Oof. Well, Japan. I was watching some of the footage today, the tsunami sweeping over fields. Short clip from a helicopter. And at first it looks like muddy water or coffee spilling over a model, it doesn't seem real. And then I think, those are farms. And fields. We have mountains around where I live, mostly, but when I was in college it was very flat, and there were very many farms and fields, and I imagined a wave of water sweeping over that as fast as the buses that took us between the airport and the college. I have nightmares about things like that, or I used to, when I was little. Walls of water sweeping up against the windows of my house. Coming through the walls. Never mind the earthquake, shaking buildings and shearing the sides off of them.

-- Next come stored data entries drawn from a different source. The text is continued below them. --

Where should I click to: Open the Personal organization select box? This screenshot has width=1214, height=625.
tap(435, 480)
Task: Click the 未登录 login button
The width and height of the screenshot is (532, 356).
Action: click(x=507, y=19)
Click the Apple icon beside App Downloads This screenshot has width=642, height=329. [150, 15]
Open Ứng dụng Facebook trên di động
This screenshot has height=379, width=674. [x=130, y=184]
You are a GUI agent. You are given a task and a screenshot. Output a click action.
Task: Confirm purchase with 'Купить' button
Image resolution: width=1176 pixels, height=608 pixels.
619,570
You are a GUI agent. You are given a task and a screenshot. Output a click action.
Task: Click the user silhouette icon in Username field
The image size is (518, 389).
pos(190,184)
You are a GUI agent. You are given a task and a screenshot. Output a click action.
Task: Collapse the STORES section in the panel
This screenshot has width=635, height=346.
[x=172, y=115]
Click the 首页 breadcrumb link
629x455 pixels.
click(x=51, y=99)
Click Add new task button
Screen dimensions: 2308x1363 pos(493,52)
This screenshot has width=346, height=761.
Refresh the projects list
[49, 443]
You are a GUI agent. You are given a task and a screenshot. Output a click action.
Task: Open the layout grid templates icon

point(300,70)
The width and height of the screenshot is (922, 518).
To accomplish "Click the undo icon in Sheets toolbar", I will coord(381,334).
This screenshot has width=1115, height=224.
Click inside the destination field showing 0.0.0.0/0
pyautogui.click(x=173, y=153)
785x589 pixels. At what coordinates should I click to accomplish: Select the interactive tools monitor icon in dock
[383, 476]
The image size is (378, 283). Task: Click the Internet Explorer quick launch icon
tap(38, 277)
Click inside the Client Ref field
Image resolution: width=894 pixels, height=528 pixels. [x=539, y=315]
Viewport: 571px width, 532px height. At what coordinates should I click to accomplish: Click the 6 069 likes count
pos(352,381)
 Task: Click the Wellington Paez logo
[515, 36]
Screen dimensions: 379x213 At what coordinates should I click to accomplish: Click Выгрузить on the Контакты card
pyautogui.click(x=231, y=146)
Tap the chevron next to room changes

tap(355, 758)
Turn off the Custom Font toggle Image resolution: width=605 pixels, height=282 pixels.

I'm not sure if footage of walls of water and buildings shaking themselves apart going global within hours of a dire earthquake and tsunami is a good thing for the emotions. It's good to know these things are happening, and what they look like, and it's good to have empathy. And god knows I hate the idea of information not being freely available. But it's also a scary, scary thing. As with most aspects of this strange new world where information flies all over the place very, very quickly, I guess it's just something we'll have to learn how to cope with. When things get to be information overload and when we can take a little more, and what we should learn or pay attention to.
Yawn. Stretch. Another day, another political roundup, another day of monitoring the news and seeing what horrible things are happening around here lately. And closer to home, a co-worker is being monitored to see if she did have a heart attack yesterday, so there's that. Plus one of the aunts' mother-in-law's passing and she's sorting out the legalities ... oh, hell, it's been chaotic. Both in national things and in close to home things, and it's ... I'll be glad for the weekend. I've got writing deadlines I can catch up on and other stuff that needs doing. Not enough hours in the damn day, I tell you.
Mm! Someone just retweeted "The headline you won't be reading: "Millions saved in Japan by good engineering and government building codes". Buts it's the truth." And I think that's why I'm less ...bothered (if that's the right word, distressed, maybe) by Japan than I was by the Boxing Day Tsunami. I don't know so much about the political or economic situation in Japan, not in any great detail; I used to, and that information's about fifteen years old now. But my family grew up in Chile for a time, and while they were there there were a couple of earthquakes, and so I learned some primary source stories about what living with earthquakes is like where a government keeps an eye out for them, builds with the idea that they are inevitable, and tries to keep things up to code. Which I assume is what Japan is doing/has done. So, there's that.
... On the other hand, there's only so many aftershocks even the best systems can take.